When you reach the line with "Follow the federalregister.gov" in the data below, begin printing lines exactly, and stop once the line with "The image size is (768, 614)." has been printed.

**Supplied records**
──────────────────────────────
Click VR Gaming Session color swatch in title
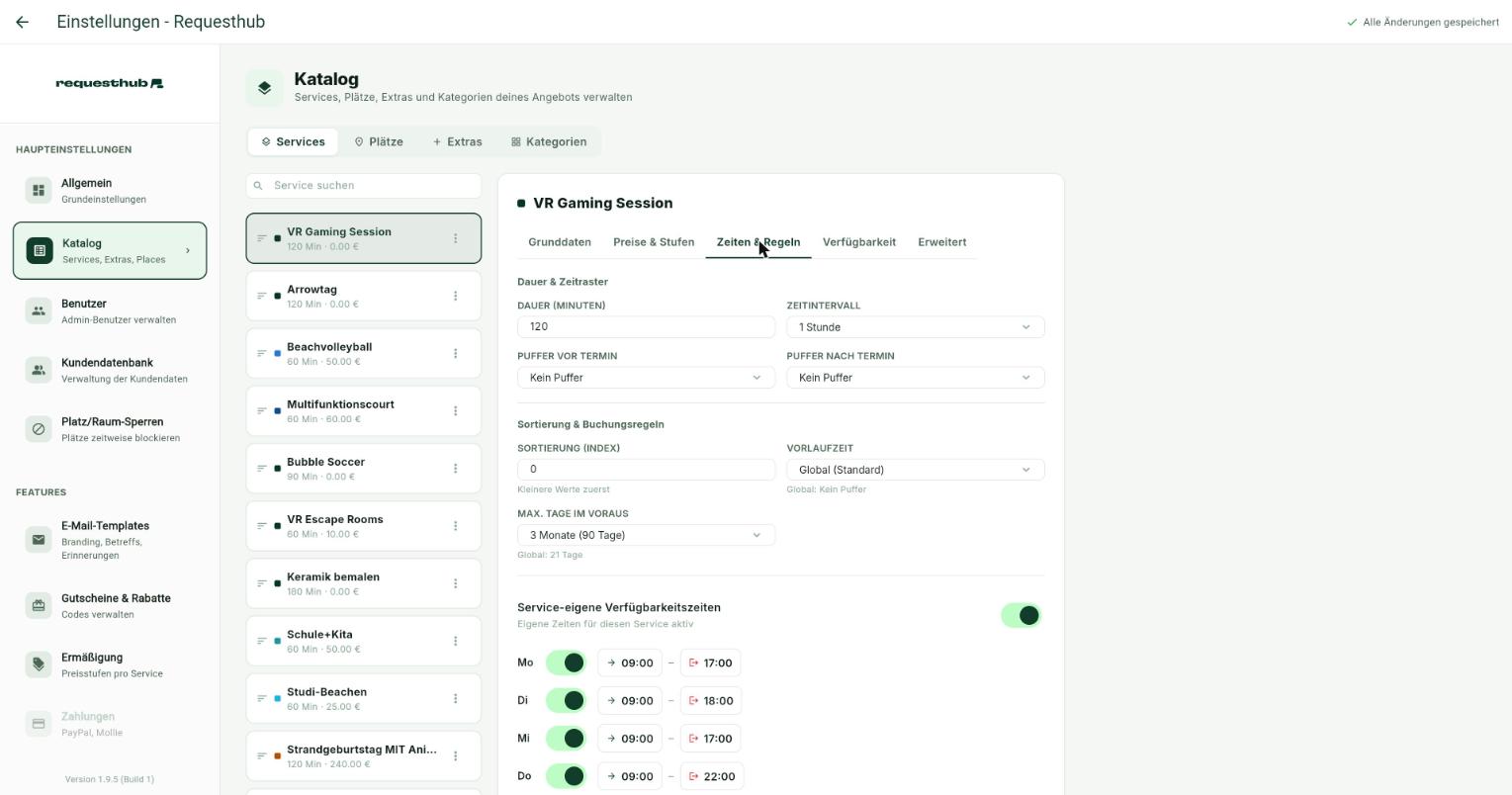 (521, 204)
──────────────────────────────
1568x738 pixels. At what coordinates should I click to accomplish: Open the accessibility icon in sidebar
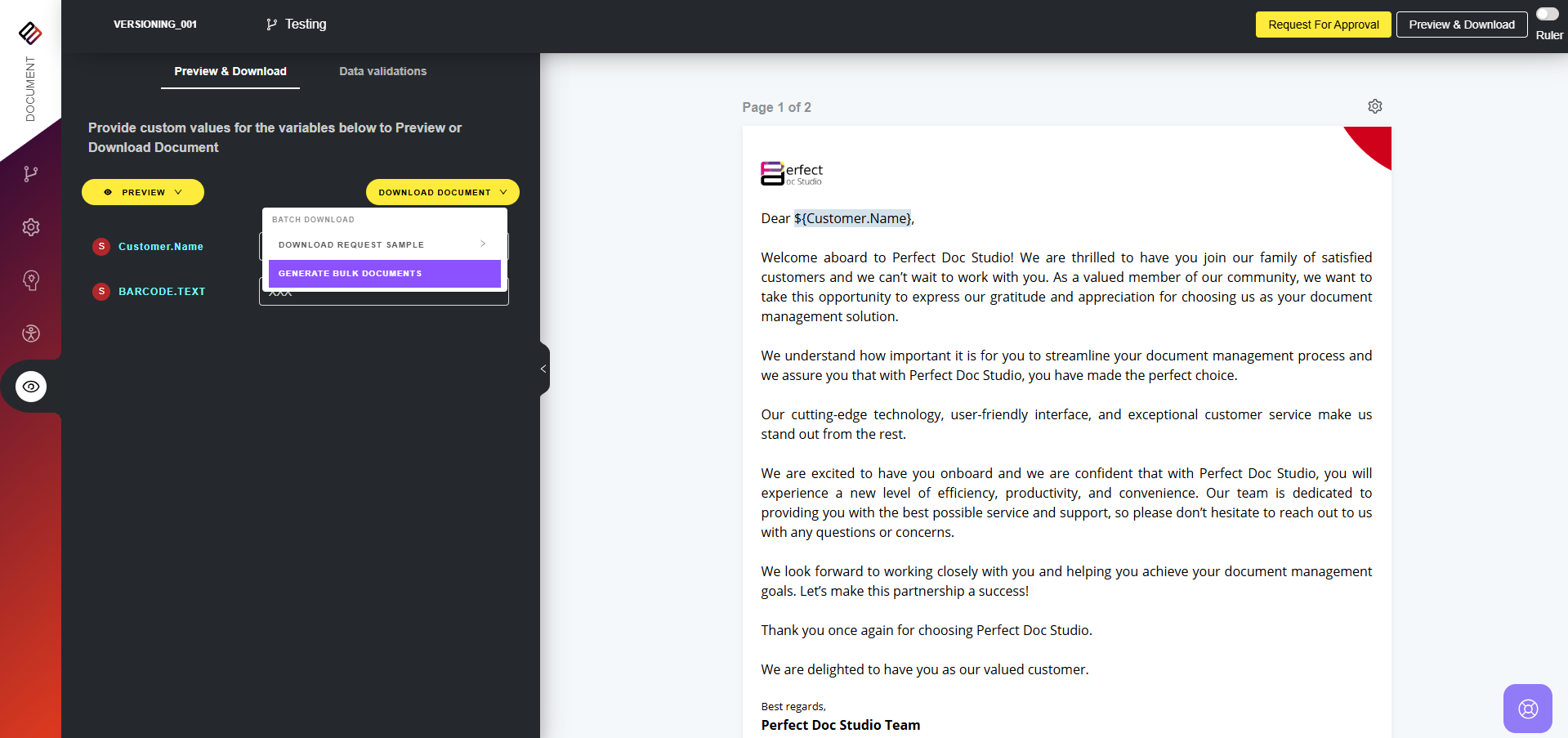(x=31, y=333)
──────────────────────────────
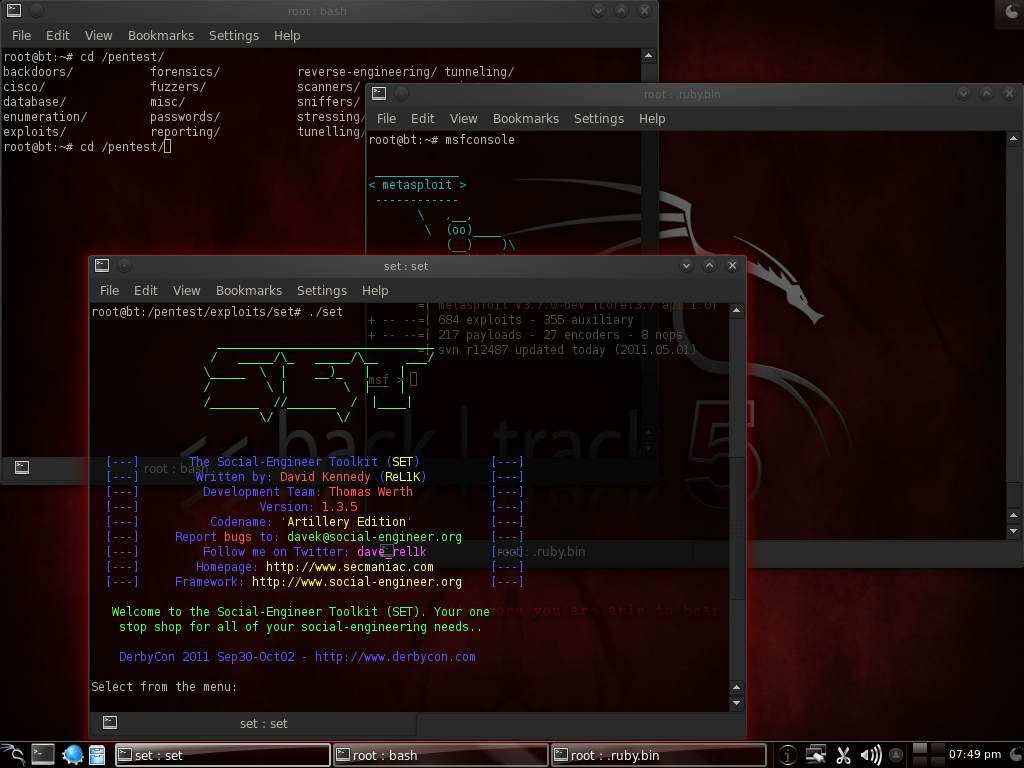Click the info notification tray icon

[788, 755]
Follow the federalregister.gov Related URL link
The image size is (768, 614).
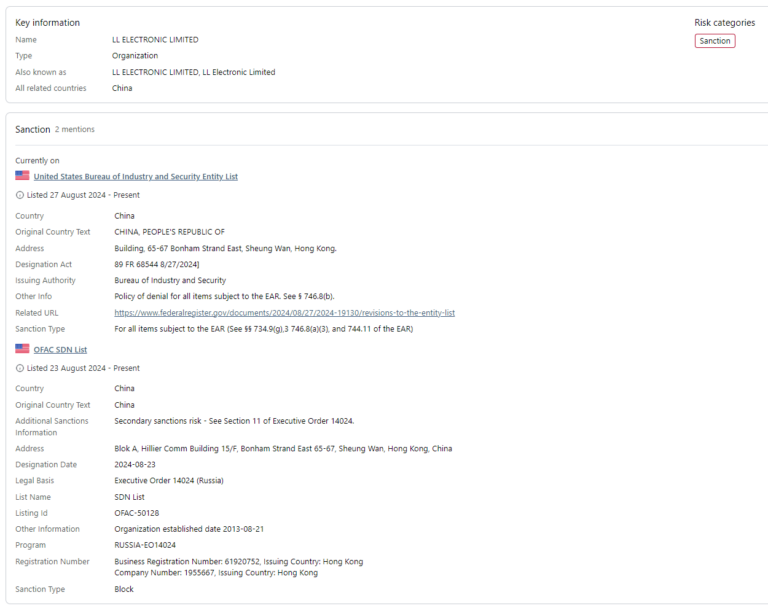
──────────────────────────────
**Finished task**
Follow the federalregister.gov Related URL link
The image size is (768, 614).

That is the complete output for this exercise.